Он задумчиво пытался подцепить какую-то ниточку на лацкане своего пиджака.
Нет, все-таки нехорошо мучить людей, особенно таких молодых, пытаться встроить их в свою дидактическую схему, наверняка не самую эффективную. Дух дышит, где хочет, само собой. Она говорила им о самоопределении, и его это задело, и он, наверное, ходил и думал, вместо того чтобы дрыхнуть в наушниках или мирно курить траву с друзьями на чужой кухне, где стены расписаны кислотными красками от пола до потолка. Иванна знала, что и как бывает, когда начинаешь думать о чем-то, что не имеет отношения к жизни здесь и теперь, – то есть не о деньгах, не о сексе, не о еде, карьере, больном зубе и протекающей трубе под раковиной. Начинает ныть тело. И чувствуешь тихий внутренний гул и догадываешься, что это кровь шумит и движется.

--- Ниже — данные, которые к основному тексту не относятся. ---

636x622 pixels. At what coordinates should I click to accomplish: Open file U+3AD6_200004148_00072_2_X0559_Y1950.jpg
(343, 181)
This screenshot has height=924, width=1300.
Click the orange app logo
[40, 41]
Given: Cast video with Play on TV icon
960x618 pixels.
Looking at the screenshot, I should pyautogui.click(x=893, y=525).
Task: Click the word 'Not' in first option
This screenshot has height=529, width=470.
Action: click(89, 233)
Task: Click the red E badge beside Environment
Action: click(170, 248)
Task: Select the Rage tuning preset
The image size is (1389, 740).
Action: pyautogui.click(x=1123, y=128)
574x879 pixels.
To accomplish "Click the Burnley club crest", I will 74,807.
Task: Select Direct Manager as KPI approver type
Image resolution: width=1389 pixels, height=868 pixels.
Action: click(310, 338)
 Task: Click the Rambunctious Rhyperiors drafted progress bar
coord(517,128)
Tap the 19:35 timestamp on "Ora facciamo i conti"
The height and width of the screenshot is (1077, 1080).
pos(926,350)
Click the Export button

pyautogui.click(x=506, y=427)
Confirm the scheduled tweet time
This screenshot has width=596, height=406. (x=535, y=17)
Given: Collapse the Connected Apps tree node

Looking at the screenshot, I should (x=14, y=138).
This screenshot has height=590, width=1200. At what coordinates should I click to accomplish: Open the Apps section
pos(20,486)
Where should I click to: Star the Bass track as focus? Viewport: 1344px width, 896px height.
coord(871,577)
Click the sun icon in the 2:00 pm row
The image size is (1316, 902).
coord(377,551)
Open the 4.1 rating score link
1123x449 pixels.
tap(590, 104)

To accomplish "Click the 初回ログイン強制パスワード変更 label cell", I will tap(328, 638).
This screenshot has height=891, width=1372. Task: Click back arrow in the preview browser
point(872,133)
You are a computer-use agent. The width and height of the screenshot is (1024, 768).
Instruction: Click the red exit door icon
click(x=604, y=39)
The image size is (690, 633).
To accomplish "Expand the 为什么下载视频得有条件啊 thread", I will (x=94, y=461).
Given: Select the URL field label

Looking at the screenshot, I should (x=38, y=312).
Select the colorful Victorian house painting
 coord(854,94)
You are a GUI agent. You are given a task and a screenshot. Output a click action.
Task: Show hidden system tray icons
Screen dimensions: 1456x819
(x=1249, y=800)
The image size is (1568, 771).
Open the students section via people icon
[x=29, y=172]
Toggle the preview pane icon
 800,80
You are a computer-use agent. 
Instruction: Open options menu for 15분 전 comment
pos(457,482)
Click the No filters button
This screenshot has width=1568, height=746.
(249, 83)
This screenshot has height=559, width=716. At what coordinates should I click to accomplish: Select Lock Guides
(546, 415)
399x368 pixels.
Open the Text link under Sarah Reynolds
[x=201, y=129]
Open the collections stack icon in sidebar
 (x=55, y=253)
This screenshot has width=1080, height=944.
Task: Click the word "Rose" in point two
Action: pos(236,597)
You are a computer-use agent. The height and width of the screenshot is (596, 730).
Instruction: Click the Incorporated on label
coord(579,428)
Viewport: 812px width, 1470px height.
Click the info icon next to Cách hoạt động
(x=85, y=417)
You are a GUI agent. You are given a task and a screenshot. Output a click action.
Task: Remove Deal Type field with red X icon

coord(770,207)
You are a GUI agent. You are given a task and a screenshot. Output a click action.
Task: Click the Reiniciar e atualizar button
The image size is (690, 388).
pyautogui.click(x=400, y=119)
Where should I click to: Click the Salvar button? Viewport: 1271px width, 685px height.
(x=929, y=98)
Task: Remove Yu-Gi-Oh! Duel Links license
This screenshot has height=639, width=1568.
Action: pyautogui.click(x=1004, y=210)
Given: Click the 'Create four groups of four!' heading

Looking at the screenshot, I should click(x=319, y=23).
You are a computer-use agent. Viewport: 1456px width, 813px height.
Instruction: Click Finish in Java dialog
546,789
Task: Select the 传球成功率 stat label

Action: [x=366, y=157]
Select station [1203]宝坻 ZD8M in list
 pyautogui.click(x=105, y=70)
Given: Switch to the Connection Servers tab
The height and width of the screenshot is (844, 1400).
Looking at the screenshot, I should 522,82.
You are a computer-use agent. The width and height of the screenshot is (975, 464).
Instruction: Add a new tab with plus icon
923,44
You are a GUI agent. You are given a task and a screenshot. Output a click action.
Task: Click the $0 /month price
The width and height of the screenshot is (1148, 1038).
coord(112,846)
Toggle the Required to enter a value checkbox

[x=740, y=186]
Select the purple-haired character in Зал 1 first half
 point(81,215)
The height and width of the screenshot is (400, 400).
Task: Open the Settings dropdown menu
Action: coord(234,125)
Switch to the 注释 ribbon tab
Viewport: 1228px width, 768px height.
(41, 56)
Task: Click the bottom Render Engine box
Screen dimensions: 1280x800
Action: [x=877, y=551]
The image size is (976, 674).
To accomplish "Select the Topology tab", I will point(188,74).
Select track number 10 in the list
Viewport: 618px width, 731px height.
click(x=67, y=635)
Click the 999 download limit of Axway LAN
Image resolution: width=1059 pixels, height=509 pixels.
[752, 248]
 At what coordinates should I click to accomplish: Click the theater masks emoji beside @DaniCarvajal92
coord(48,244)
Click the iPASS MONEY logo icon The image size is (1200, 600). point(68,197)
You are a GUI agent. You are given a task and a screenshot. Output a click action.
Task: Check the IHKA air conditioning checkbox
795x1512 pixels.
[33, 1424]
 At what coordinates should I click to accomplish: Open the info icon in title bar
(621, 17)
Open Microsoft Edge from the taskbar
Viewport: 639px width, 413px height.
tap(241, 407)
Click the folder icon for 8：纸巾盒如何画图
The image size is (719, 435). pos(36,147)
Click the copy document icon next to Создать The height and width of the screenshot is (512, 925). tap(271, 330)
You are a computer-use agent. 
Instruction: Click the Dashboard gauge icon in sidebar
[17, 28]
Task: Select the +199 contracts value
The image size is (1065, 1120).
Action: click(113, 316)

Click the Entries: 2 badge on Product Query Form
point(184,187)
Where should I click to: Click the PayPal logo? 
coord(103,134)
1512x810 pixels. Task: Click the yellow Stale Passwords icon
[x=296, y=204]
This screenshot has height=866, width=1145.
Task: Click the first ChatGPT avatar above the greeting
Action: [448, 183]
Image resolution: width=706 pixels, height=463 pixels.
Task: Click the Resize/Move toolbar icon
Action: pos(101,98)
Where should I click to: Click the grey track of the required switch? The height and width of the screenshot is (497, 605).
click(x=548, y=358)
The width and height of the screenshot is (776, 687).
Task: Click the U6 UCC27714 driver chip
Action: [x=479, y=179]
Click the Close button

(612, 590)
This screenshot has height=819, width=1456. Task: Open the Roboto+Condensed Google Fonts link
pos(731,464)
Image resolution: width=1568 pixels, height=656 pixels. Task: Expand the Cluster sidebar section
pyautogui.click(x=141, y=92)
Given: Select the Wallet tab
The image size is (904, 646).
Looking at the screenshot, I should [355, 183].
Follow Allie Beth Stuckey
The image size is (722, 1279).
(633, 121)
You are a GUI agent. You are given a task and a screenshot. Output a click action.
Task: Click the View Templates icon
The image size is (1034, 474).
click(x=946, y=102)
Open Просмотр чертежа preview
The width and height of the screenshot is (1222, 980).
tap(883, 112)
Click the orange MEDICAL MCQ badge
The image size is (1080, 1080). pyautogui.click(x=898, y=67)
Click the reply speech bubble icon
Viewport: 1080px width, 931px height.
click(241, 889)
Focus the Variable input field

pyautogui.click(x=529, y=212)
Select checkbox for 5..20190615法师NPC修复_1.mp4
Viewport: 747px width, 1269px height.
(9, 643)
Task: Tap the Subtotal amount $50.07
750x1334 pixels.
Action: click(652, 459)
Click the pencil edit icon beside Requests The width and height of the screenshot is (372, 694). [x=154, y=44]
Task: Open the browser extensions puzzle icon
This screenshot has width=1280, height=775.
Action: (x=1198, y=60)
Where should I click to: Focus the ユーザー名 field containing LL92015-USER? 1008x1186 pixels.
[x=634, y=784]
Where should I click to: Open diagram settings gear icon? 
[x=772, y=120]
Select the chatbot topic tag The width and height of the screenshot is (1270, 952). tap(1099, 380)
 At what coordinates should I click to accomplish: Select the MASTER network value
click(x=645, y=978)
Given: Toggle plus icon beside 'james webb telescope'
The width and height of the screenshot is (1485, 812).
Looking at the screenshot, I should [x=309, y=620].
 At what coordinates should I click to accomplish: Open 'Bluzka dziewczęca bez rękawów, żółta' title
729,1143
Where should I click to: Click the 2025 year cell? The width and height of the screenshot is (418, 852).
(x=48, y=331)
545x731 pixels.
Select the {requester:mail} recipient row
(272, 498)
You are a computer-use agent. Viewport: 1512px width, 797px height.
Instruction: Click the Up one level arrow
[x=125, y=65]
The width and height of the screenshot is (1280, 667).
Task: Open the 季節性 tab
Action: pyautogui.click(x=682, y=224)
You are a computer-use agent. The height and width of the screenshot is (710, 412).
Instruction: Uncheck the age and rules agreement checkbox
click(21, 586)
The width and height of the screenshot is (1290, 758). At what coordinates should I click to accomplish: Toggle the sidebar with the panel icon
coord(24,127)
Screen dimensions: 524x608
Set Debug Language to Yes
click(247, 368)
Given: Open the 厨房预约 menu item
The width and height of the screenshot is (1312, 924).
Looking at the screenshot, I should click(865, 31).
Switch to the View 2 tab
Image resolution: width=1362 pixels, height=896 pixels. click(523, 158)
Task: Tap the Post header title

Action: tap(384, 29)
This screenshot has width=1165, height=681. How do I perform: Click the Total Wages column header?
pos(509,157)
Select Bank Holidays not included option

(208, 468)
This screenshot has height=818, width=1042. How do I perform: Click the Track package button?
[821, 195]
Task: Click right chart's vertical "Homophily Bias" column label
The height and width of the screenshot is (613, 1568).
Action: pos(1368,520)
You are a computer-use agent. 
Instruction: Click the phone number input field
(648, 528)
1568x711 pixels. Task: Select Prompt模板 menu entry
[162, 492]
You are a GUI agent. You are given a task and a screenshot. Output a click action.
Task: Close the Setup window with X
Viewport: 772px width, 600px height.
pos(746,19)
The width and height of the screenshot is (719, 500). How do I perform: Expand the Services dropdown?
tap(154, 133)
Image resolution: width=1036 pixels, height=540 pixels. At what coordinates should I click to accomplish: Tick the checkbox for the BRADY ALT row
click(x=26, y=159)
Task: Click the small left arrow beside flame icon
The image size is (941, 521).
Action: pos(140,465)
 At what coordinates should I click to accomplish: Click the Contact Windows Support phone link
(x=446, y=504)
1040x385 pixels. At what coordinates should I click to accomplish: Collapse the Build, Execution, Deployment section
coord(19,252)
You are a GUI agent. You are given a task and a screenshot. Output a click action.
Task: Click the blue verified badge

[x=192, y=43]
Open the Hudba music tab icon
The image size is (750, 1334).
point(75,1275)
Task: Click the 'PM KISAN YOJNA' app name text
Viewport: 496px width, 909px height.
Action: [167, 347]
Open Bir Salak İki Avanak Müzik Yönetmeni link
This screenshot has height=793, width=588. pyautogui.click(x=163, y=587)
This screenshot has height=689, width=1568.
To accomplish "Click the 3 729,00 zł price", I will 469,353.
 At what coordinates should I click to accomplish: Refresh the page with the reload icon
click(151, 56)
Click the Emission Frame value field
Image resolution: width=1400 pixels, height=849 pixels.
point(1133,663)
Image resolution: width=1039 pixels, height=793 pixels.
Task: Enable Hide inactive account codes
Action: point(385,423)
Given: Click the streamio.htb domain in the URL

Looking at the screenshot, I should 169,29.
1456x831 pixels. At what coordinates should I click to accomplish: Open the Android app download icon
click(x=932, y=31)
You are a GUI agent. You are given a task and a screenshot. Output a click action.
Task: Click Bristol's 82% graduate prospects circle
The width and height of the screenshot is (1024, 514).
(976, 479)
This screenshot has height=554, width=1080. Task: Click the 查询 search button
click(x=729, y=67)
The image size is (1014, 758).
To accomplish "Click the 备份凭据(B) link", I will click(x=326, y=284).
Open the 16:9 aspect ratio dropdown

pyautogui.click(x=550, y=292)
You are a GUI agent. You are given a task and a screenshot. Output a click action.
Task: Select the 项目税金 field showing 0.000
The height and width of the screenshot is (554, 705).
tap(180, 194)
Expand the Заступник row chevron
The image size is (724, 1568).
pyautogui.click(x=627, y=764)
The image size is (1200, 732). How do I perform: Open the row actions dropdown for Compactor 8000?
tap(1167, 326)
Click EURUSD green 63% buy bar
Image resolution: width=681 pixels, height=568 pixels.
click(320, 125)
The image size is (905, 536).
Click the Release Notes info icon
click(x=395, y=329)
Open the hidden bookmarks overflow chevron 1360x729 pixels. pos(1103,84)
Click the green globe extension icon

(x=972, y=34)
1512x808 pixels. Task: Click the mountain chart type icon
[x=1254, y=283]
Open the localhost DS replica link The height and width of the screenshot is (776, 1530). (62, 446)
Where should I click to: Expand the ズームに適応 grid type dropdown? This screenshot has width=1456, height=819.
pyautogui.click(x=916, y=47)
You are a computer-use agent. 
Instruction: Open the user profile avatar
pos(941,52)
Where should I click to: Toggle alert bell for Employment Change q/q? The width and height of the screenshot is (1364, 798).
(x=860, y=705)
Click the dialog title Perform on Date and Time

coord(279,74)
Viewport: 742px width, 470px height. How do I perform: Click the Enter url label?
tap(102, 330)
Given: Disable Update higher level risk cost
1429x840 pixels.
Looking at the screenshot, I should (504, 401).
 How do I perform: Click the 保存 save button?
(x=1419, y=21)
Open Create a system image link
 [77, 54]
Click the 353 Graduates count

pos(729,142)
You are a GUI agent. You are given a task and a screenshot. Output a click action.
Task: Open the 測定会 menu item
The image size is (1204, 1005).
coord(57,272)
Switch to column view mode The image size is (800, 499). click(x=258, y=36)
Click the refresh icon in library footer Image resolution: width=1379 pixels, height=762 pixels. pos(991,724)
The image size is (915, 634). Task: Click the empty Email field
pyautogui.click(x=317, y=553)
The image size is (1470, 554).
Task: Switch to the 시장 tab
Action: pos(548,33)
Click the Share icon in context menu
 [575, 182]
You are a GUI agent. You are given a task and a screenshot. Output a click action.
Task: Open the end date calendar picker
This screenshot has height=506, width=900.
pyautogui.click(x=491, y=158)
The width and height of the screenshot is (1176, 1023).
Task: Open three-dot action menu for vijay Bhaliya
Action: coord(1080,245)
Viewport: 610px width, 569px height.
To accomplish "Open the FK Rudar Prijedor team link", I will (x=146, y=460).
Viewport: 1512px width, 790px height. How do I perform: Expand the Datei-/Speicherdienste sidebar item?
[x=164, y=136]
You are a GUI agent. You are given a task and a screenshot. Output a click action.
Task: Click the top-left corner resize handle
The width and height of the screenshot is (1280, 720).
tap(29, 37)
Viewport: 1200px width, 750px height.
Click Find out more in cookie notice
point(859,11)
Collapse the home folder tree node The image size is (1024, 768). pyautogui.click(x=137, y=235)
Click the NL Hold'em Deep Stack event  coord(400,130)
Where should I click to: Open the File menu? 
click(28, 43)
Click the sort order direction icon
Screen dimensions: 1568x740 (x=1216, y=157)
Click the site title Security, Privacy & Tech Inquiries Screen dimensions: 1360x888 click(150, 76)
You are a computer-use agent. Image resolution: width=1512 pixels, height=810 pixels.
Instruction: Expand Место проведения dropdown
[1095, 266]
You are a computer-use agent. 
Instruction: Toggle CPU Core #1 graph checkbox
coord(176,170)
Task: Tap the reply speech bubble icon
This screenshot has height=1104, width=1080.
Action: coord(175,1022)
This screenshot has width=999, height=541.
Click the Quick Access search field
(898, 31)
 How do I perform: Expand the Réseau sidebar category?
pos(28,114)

И садишься всегда в одном и том же месте – с нормальной точки зрения, в одном из самых неудобных мест, на пол между балконной дверью и письменным столом. Но сначала, прежде чем сесть в любимом углу, Иванна переодевалась, снимала махровый халат, надевала старые черные джинсы, шерстяные гетры с черно-красным закарпатским орнаментом и длинный синий свитер. Она смогла бы объяснить, почему так одевается, хотя, безусловно, объяснение было бы странным: иногда, в какой-то момент почти неподвижного сидения в позе, когда голова помещается между согнутыми коленями, ей начинало казаться, что надо встать, одеться, зашнуровать черные кожаные ботинки, надеть куртку с капюшоном, выйти из дому и идти куда-то, где предстоит тяжелая и достаточно пыльная работа. Не потому, что хочется, а потому, что в этом есть странная, но, безусловно, осознанная необходимость.
Острота длинной мышечной боли и нарастающее гудение во всем теле от полного бессилия перед необходимостью не просто понять, что нужно делать, а уже что-то сделать, через несколько часов становятся привычными – привыкают же люди к тяжелым физическим нагрузкам, невесомости, давлению атмосфер… В комнате темнеет, и единственное, что она выносит из очередной сессии жесткой сосредоточенности и странной грусти, – это понимание того, что есть, по-видимому, две формы существования (а сама ругала студента за одно только упоминание «существования»). Первая – общеупотребимая, и ей, Иванне, не хочется ее квалифицировать, хотя там, конечно, есть много подвидов и модификаций, а вторая – когда стремишься иметь дело только с подлинными вещами, с настоящими, имеющими внутренний смысл.